Abdias Moura
Conheço muito caso de avô que se diverte brincando com as netinhas. Eu mesmo, quando Mirela - primogênita de meu filho Helder - cresceu um pouco, saí algumas vezes com ela, mal começando a falar, para ver a decoração de Natal, entre o Recife e Olinda, ou até para ver os animais no zoológico de Dois Irmãos, ou tomar banho de mar na praia de Boa Viagem. Ambos gostávamos dos passeios, ainda que tenham sido poucos.
Naquele tempo, eu estava no auge dos meus quarenta anos e tinha energia bastante para aguentar os trancos de uma menina saudável.
O que vou contar agora é diferente. Hoje, com o dobro daquela idade, uma das minhas amigas é Beatriz, uma menina de três anos, primeira neta de Tereza, minha esposa.

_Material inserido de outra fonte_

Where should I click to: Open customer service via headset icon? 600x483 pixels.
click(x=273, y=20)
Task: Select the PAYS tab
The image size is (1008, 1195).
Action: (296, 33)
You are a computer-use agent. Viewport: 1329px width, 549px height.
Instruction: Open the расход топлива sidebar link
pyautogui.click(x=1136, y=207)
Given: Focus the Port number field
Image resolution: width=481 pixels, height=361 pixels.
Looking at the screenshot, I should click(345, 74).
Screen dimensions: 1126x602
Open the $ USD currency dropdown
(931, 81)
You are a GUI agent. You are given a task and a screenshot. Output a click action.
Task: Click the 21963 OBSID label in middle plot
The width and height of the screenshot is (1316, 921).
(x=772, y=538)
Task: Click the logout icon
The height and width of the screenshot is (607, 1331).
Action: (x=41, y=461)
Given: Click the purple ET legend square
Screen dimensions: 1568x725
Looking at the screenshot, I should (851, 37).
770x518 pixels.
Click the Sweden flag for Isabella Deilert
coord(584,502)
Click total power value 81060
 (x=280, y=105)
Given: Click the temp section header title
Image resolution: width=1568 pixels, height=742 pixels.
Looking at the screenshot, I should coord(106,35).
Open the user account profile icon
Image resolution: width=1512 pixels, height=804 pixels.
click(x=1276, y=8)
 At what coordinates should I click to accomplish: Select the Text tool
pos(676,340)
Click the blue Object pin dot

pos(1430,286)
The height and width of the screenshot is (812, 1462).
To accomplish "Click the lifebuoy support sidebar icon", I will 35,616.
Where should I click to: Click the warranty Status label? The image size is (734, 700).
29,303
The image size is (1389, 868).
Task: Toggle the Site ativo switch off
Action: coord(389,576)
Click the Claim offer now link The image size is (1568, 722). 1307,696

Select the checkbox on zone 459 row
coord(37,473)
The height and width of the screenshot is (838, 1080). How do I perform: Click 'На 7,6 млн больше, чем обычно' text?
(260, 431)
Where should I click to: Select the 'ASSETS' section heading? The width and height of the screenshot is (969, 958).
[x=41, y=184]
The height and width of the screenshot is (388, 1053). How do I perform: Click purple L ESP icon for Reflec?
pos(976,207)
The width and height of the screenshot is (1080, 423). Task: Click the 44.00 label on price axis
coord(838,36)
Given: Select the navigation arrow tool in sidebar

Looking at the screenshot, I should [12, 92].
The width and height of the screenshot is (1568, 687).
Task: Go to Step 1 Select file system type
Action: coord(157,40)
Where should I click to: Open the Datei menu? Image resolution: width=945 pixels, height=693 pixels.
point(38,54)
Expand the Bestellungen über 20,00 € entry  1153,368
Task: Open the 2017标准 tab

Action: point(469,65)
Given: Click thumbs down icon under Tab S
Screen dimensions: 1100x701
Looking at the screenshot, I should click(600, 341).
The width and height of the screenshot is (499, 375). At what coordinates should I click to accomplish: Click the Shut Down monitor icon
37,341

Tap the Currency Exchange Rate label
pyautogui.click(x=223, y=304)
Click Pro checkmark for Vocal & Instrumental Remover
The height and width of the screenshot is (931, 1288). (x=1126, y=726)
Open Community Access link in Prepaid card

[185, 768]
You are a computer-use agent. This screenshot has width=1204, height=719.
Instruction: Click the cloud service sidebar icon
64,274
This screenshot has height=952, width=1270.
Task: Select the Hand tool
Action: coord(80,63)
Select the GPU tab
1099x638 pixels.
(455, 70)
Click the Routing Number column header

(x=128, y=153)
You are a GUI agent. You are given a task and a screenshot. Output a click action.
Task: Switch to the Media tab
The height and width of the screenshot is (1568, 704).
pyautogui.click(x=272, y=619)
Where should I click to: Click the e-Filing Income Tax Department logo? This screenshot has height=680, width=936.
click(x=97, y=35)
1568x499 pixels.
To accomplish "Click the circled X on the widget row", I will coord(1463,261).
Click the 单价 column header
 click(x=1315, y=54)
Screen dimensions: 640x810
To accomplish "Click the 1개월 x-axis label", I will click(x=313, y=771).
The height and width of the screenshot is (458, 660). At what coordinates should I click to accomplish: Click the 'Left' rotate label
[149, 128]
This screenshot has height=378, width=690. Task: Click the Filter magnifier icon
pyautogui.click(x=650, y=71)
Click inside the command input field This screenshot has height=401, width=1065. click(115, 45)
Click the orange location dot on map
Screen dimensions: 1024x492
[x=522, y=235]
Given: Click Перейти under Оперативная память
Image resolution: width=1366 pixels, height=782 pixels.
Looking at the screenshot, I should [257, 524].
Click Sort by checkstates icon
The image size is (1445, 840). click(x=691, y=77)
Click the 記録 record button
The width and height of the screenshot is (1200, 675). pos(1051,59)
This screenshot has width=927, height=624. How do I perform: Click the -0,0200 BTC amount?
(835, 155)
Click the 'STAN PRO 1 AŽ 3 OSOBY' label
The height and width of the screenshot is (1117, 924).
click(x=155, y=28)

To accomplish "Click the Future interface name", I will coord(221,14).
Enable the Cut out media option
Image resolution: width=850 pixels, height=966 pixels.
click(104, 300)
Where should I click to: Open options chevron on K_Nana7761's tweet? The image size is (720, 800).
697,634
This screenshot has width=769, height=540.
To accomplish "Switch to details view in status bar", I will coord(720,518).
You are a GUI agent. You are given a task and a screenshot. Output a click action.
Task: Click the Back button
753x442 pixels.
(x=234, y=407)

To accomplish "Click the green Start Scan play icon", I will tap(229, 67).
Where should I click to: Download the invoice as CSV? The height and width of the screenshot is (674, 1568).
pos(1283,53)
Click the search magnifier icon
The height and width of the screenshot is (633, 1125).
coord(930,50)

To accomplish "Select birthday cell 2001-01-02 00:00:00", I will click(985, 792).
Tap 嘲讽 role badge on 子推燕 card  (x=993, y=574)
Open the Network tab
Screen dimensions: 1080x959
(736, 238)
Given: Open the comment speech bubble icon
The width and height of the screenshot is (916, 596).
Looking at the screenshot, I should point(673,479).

Conheci Beatriz ainda na maternidade em que ela nasceu. Parecia uma criancinha como outra qualquer. Aliás, nunca fui de achar os recém-nascidos sempre “bonitinhos”, nem perceber nos meninos “a cara do pai”. Eu estava ali, simplesmente, fazendo companhia à avó materna e em homenagem à parturiente, Manuela (sua única filha), que havia morado comigo desde os quinze anos, quando me casei pela segunda vez. Sempre nos demos muito bem, talvez até porque nunca tentei assumir o lugar do seu pai, a quem ela ama intensamente.
Nos meses seguintes, quando Beatriz começou a ser levada pela mãe ao meu apartamento para visitar a avó, notei que me olhava sempre com muita atenção, talvez por ser o único do grupo familiar que tinha os cabelos inteiramente brancos. Mas, passando de braço em braço, nunca aceitou que eu a carregasse, nem por um instante.
Cheguei a comentar isso com um amigo, kardecista, quando Beatriz já completara um ano, e ele me veio com uma tentativa de explicação para mim pouco convincente, falando de outras encarnações e coisas tais. Deixei passar o tempo, curioso para ver o que aconteceria quando ela crescesse.
A reviravolta se deu depois que Beatriz começou a falar, antes mesmo de completar dois anos. Então, aproximou-se espontaneamente de mim. Começou dizendo o meu nome e aos poucos iniciamos nossa amizade. Uma coisa notável: ela nunca me tratou como a uma pessoa mais velha (como faz com os avós e mesmo com os pais), mas como se eu fosse um companheiro de brinquedos, da mesma idade dela. Claro que, menina inteligente, sabe que eu sou de maior tamanho, podendo inclusive carregá-la dos braços, quando está cansada. Mas o diálogo foi sempre de igual para igual.